▸ **What you are asked to do**
Find every line in the material below that contains the string "Capture", matching case exactly, and copy each of those lines.

[[ Source data, beginning ]]

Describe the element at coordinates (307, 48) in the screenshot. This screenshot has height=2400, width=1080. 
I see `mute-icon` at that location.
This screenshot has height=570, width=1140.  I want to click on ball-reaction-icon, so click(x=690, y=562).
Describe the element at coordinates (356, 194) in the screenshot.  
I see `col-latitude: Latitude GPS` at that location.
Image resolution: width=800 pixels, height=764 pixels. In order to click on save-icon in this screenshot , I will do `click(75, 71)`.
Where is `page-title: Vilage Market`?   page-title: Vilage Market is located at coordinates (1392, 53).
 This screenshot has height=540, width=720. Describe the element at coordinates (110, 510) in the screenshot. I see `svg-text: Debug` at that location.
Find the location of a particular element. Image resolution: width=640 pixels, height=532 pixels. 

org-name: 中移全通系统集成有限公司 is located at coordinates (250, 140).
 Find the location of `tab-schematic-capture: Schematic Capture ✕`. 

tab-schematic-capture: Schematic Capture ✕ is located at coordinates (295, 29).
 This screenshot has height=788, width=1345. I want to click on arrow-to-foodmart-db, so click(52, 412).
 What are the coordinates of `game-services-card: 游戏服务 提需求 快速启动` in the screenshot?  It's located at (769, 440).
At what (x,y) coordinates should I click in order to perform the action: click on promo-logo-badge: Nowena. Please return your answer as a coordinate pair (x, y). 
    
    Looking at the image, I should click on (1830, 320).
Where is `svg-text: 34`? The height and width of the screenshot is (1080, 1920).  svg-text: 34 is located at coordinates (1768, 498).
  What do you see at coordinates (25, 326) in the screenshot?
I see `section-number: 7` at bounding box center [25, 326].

[[ Source data, end ]]

▸ **Answer box**
 Find the location of `tab-schematic-capture: Schematic Capture ✕`. 
tab-schematic-capture: Schematic Capture ✕ is located at coordinates (295, 29).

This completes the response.